== Segment start ==

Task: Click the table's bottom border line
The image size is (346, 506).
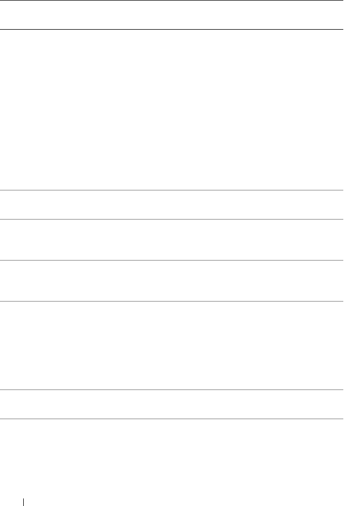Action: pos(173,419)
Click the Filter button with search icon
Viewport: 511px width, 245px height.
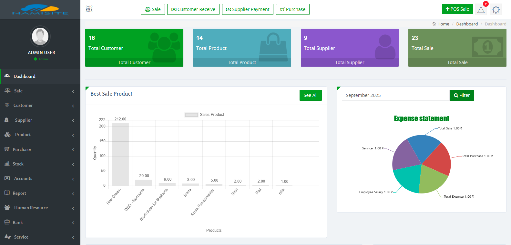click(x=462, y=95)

== Segment end ==
== Segment start ==

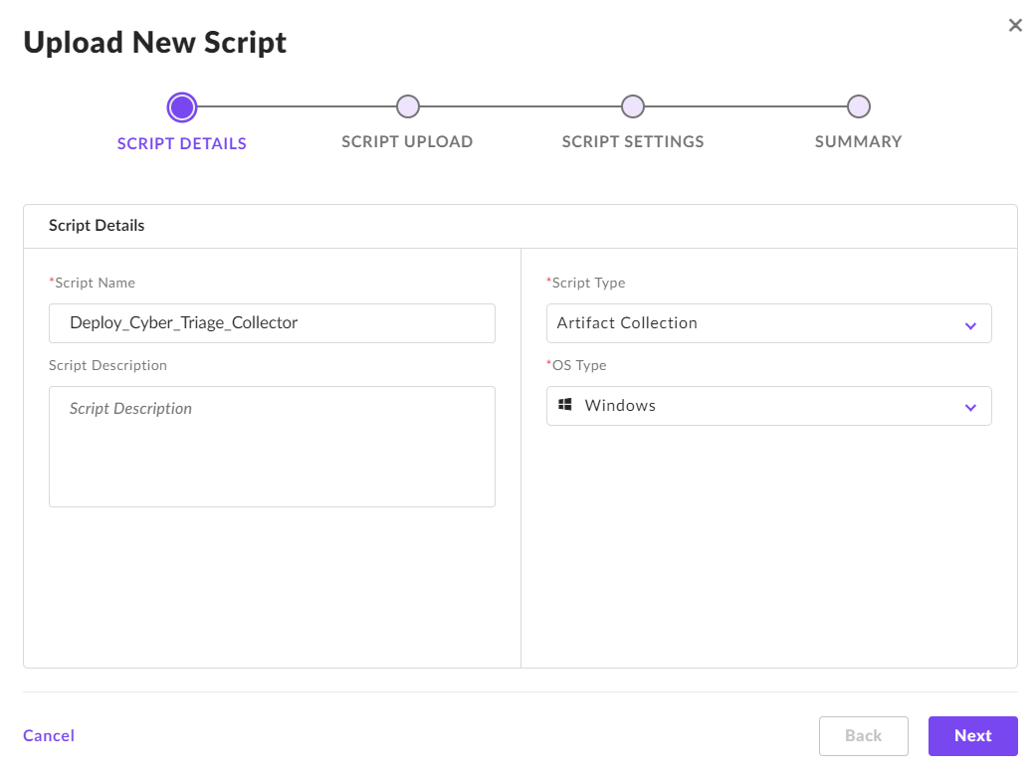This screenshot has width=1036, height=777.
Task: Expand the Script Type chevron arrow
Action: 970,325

== Segment end ==
== Segment start ==

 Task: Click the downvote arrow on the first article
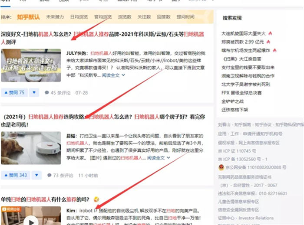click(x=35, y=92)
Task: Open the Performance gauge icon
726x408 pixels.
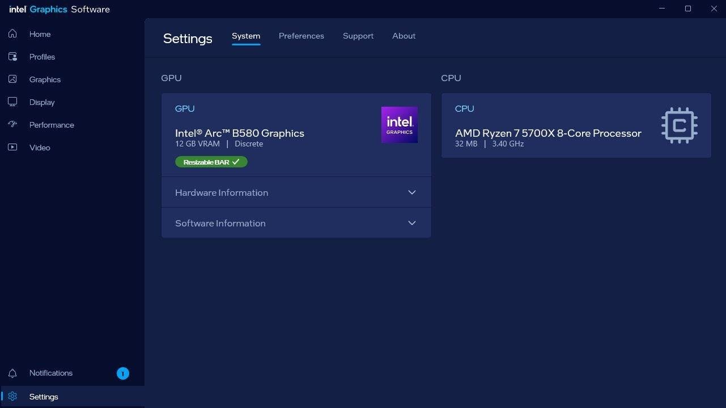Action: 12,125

== Segment end ==

» **Exercise directions**: Copy out every line above where "icon" is present.

» **Expected answer**:
Click the Filter button with search icon
Task: Open the Performance gauge icon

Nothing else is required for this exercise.